38% of Australian businesses are ‘extremely’ to ‘very concerned’ that they could suffer from a security breach within the next 12 months. Small business appear less concerned with only 21% extremely/very concerned and alarmingly 15% not concerned at all.
Less than half of the businesses (41%) affected are aware of the upcoming changes to the Privacy Act that will make it mandatory to report certain data security breaches. Only 1 in 5 small businesses said they were aware of the changes.

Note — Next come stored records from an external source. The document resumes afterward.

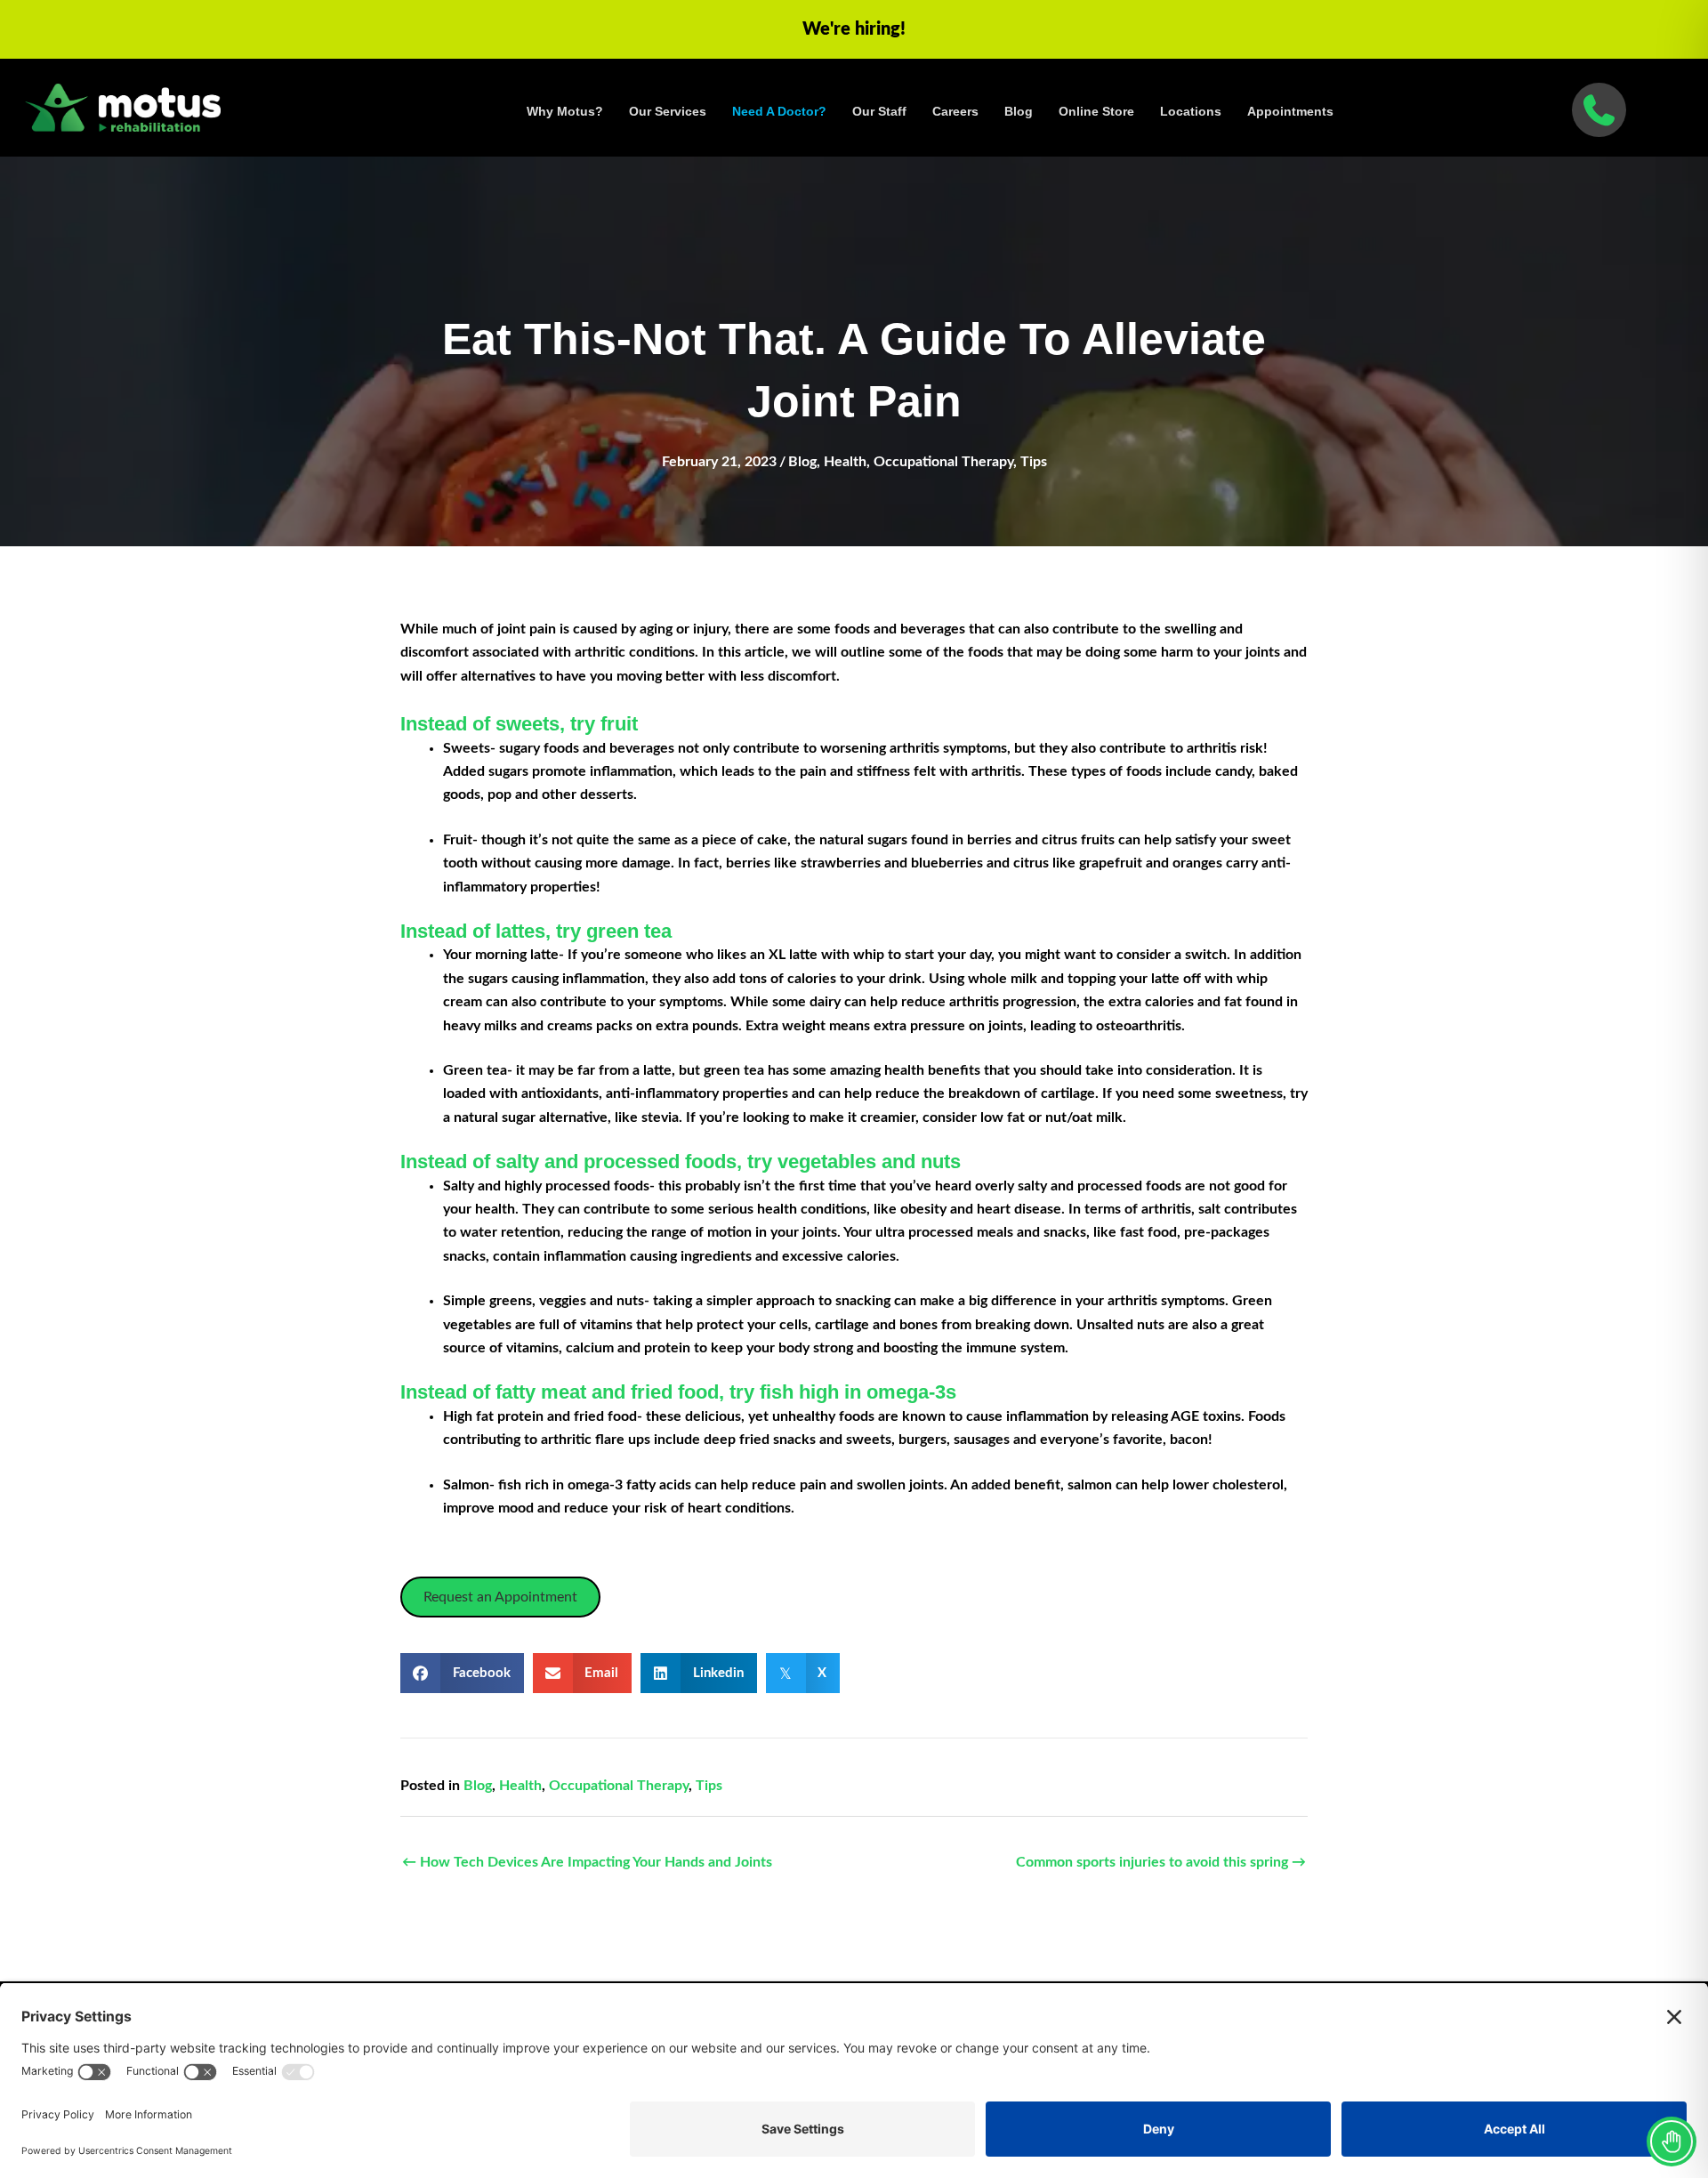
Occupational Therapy (943, 462)
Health (845, 462)
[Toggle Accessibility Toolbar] (1671, 2141)
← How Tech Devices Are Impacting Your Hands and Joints (587, 1862)
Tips (1033, 462)
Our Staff (879, 111)
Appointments (1290, 111)
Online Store (1096, 111)
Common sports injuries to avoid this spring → (1161, 1862)
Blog (1018, 111)
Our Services (667, 111)
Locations (1190, 111)
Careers (955, 111)
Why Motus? (565, 111)
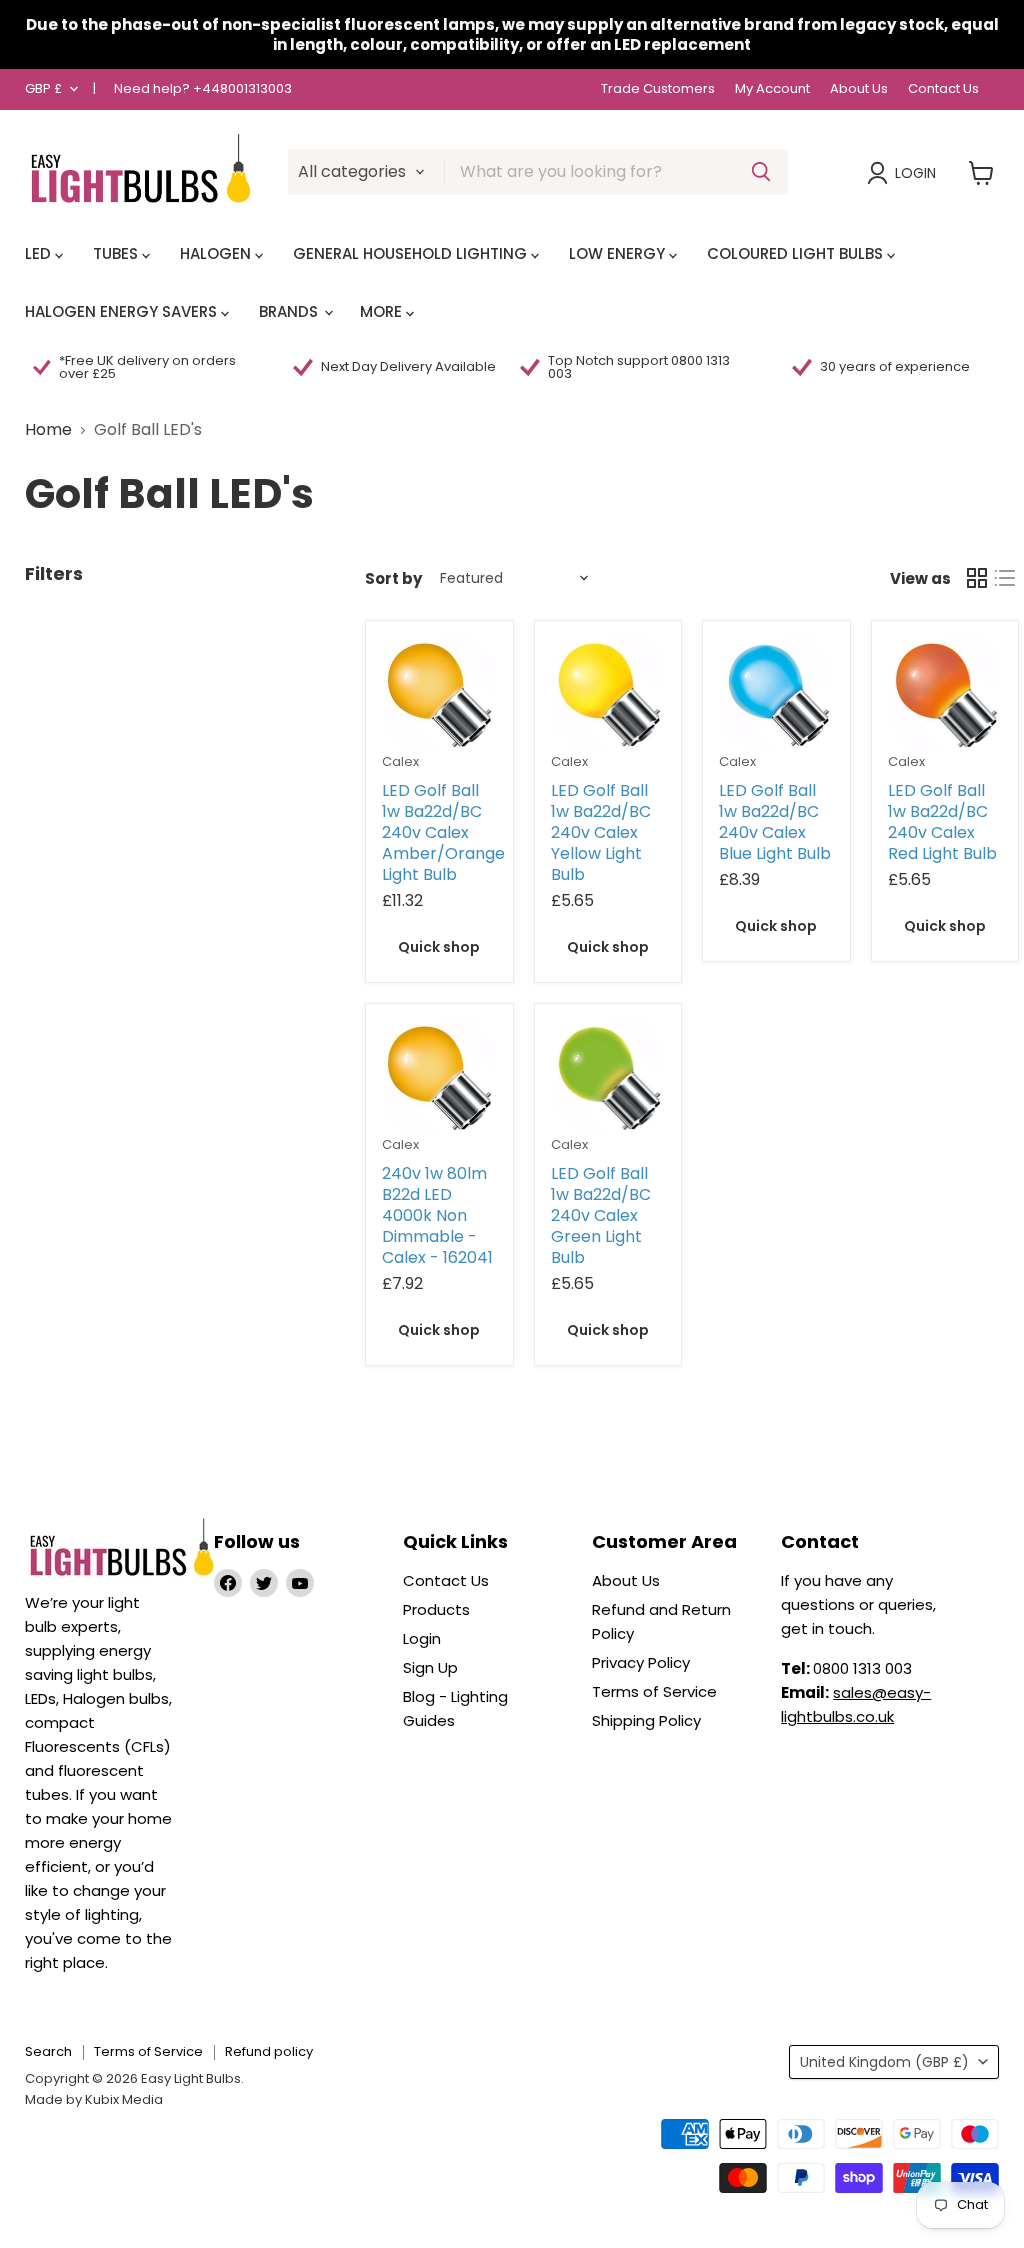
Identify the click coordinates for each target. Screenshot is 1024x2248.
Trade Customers (658, 89)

Only 40% of Australian businesses have implemented six or more of the Australian Signals Directorate Essential 8 (ASD8) strategies to mitigate cyber security incidents and just 18% reported implementing all 8. Worryingly, 12% of small businesses implemented none.
A risk and management assessment should be the starting point for any security journey, but only 56% of Australian businesses have done so. Businesses recently assessed are more likely to be concerned about their security because they have a better understanding of their risks.
Small businesses see technology as the biggest vulnerability in their information security, but larger organisations have a more balanced understanding of the risks across their people, processes and technology.
While 84% of businesses are aware of printing related security threats, only 4 in 10 businesses have their printers secured. Small businesses are less aware of printer security issues with 31% not aware of risks vs. 5% of larger businesses.
Only 56% of Australian businesses have a documented internal IT security/cyber security policy for employees, with only 55% investing in security training. Small businesses are even less likely to have these protection strategies in place.
The most common security incidences in last 12 months were viruses, spam, malware/spyware, phishing and ransomware. On average it took 24.7 days to detect a data breach.